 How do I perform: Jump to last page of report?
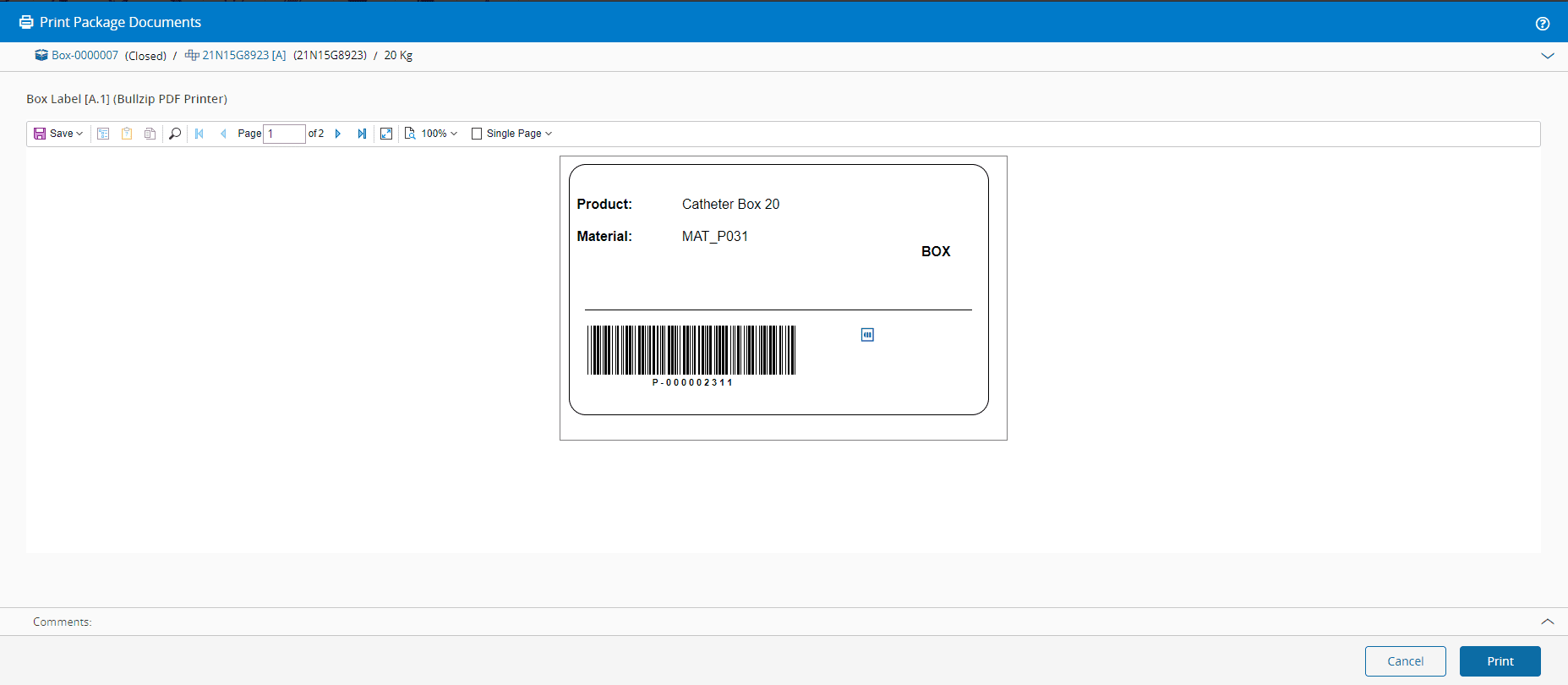point(362,134)
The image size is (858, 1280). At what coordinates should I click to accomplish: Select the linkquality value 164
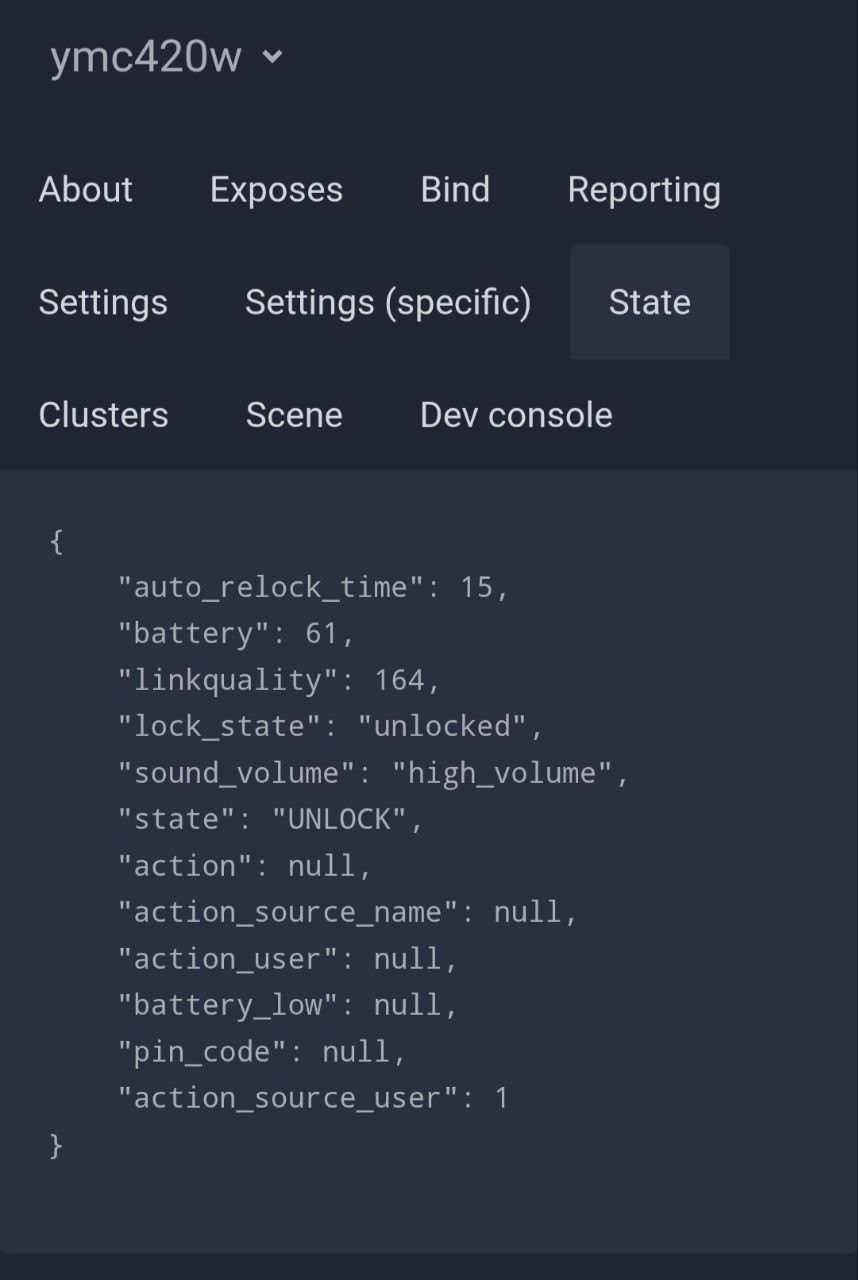[x=399, y=680]
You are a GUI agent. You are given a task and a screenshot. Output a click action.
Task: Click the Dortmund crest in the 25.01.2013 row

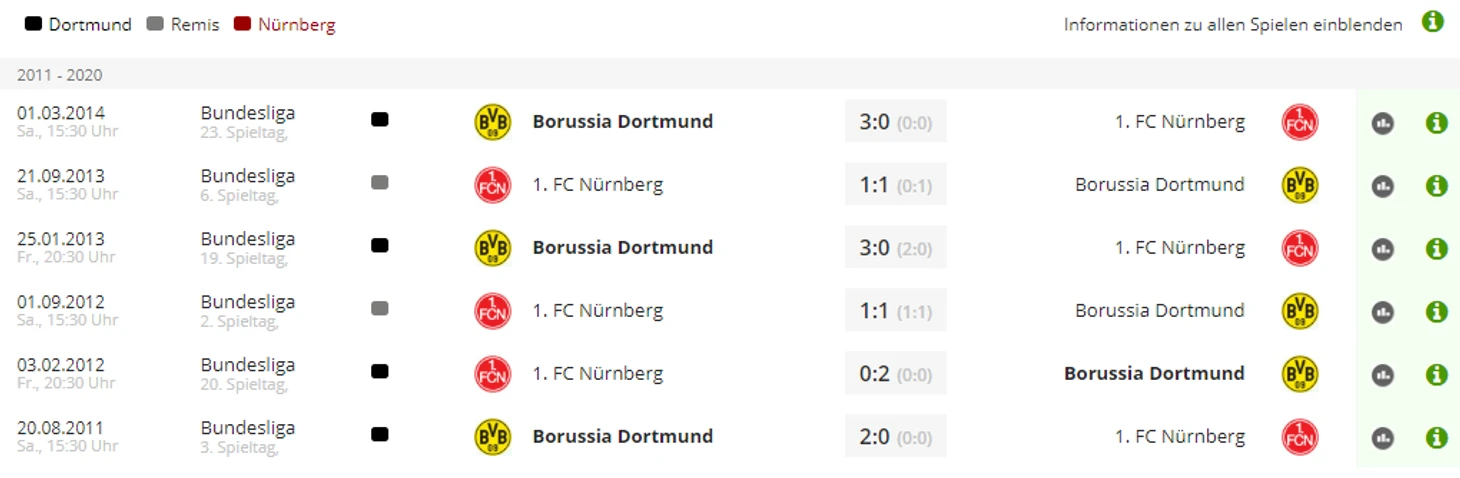coord(492,248)
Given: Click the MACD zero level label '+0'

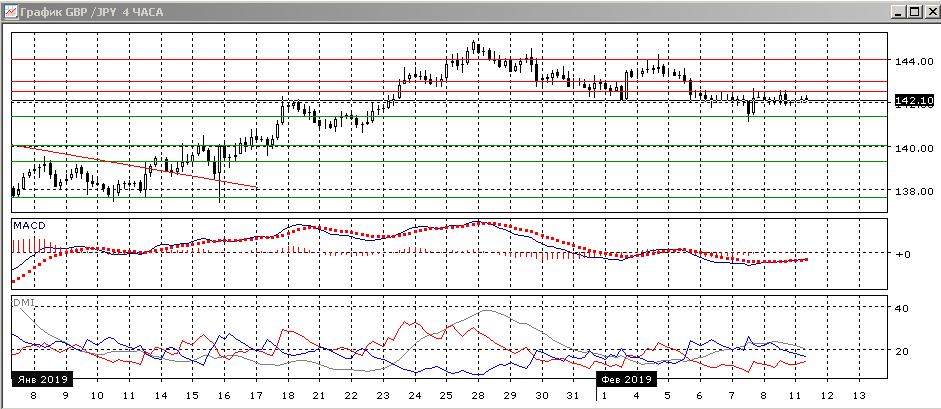Looking at the screenshot, I should point(902,254).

※ ※ ※

(Aim of the task) Each record above has to be written out again in full, but its pictures must not be.

(Solution below)
 How do I perform: Jump to last page of report?
point(362,134)
The image size is (858, 1280). At what coordinates should I click to accomplish: Select the linkquality value 164
[x=399, y=680]
You are a GUI agent. You are given a task and a screenshot. Output a click action.
Task: Click the Dortmund crest in the 25.01.2013 row

coord(492,248)
Given: Click the MACD zero level label '+0'

Looking at the screenshot, I should point(902,254).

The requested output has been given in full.